Kate thought she might have said more, but Jay called to them. “Hey, girls, what’s going on?” He looked around. “You planning to pitch a tent here and spend the night? I’ve got to tell you it’s no fair to go play in the woods without me.”
“We were just coming to get you,” Tori said.
“Forget that. I had enough sleeping on the ground to last a lifetime.” Jay laughed.
Kate tried to say something, but talking about what she
might do if he was lost to her had put a lump in her throat. Instead she rushed to hug him as though she hadn’t seen him for weeks instead of just hours. He smelled of cow feed and dust from the feed store, but she didn’t care. She would have hugged him right then if he’d been covered with mud. It felt so good to belong there against him.
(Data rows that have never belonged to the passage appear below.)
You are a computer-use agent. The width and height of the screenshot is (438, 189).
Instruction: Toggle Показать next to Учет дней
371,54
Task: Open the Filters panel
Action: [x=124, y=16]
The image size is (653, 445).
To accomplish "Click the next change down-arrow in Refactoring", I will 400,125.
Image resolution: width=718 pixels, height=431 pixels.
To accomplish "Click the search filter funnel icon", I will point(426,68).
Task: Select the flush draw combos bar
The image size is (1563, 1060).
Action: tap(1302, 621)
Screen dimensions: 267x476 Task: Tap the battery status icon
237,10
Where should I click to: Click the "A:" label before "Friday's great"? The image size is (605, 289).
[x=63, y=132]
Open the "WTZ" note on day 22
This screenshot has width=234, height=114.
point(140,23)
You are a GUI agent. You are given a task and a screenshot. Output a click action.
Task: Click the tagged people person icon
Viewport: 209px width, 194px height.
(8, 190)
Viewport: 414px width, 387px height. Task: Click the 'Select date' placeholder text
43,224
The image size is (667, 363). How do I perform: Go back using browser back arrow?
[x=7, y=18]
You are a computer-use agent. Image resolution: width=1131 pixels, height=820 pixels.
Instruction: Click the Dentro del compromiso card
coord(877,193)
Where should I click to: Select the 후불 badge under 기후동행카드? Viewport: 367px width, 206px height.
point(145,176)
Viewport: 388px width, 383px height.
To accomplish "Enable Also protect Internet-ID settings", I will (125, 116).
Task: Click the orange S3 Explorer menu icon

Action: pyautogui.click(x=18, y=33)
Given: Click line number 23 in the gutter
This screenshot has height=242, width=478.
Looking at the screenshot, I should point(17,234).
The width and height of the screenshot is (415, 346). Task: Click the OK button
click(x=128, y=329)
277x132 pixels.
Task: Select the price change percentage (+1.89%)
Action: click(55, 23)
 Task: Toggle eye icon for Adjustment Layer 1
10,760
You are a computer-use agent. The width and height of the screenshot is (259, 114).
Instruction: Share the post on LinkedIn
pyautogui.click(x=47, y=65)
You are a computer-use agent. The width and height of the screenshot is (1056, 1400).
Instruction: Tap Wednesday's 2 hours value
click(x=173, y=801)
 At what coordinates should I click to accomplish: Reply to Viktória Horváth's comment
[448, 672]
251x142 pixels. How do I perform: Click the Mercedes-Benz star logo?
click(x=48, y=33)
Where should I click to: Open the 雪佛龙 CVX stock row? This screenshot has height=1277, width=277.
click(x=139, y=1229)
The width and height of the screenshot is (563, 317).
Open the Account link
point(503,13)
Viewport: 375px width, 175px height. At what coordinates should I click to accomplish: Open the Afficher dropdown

Tori set down her fishing gear and was right behind her, trying to wrap her arms around them both.
“What’s the matter, girls? Something scare you?” Jay pulled Tori into their embrace. “Never fear, I’ll protect you from those creepy Lindell Woods shadows.”
“We’re not afraid of the dark. We’re just glad to see you.” Kate found her voice. “Very glad.”
“We are,” Tori said.
“Well, I’m glad to see you too, because if you aren’t afraid of those creepy shadows, I am. I thought I might have to wander around in there, getting lost looking for the two of you.”
“We wouldn’t get lost in Lindell Woods,” Tori said.
“Even in the dark?” Jay said.
“Even in the dark,” Kate said. “But if we did, Fern would find us.”
“Now you’re trying to scare me,” Tori said.
“And me,” Jay added.
“Fern’s not scary,” Kate said.
“In the dark?” Jay raised his eyebrows at her.
Kate laughed. “Okay, maybe a little, in the dark.”
Jay turned them toward the house. “So were you out there playing hide and seek with Fern?”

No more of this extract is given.